>> START Supplied material
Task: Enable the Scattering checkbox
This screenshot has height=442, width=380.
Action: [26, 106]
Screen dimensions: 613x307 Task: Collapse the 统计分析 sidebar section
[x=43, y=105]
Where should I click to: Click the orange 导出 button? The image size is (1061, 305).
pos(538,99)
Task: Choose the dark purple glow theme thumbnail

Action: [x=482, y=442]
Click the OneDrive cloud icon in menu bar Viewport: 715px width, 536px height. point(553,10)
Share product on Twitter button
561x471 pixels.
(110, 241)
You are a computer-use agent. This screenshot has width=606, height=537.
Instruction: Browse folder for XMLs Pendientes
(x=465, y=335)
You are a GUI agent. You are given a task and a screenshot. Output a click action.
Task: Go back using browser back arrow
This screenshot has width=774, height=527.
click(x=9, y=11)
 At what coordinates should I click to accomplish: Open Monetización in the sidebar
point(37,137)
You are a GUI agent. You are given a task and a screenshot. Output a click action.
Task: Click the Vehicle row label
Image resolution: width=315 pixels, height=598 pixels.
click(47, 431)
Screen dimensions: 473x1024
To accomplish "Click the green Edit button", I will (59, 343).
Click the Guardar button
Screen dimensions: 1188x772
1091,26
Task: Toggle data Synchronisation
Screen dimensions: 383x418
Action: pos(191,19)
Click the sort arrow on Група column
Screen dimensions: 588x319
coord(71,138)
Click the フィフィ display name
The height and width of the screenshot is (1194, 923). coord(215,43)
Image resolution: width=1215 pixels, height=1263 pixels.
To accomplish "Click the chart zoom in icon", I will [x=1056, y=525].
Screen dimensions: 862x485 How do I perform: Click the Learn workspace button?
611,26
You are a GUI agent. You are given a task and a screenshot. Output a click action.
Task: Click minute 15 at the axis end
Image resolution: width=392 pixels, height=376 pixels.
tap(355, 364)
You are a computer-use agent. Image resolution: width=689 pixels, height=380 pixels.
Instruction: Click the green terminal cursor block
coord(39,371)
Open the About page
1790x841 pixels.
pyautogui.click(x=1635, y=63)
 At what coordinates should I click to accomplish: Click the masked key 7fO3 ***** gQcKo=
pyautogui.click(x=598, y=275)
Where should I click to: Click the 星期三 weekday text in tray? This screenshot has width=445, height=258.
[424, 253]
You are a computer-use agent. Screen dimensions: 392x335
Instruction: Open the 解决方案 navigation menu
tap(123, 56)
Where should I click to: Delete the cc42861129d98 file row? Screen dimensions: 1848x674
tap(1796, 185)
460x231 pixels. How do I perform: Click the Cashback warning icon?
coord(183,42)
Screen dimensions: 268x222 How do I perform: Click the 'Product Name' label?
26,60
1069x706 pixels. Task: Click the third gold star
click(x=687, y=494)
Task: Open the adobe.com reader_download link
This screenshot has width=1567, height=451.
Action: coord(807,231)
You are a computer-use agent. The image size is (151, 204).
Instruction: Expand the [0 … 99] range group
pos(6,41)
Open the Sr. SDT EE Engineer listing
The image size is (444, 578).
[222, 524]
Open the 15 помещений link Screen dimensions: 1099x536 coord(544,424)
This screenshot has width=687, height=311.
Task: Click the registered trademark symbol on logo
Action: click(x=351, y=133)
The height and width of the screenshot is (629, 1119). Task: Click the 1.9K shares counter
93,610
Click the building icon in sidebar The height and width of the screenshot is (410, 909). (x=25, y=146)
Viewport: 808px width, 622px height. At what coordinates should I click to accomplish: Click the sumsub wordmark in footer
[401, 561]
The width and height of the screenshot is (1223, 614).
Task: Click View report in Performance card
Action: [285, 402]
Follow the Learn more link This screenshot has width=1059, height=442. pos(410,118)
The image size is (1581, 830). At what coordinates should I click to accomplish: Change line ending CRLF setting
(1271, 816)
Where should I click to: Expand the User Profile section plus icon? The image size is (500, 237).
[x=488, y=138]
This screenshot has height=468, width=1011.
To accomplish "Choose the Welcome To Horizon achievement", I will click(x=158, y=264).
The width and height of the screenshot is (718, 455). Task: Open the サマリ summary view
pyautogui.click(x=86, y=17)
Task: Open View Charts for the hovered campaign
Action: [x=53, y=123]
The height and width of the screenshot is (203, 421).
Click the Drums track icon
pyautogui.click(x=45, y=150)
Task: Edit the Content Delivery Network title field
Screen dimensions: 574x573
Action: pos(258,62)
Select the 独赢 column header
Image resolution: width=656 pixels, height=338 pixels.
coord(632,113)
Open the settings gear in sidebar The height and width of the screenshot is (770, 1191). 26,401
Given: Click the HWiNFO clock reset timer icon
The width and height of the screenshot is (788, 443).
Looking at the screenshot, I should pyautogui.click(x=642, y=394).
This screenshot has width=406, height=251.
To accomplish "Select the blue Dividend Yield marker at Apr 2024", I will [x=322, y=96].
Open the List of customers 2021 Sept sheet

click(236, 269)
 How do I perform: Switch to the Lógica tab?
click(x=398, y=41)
>> END Supplied material
> Task description
Gather every line of the records above that contains the word "Learn", matching case exactly.

> Result below
Screen dimensions: 862x485 How do I perform: Click the Learn workspace button?
Follow the Learn more link This screenshot has width=1059, height=442. pos(410,118)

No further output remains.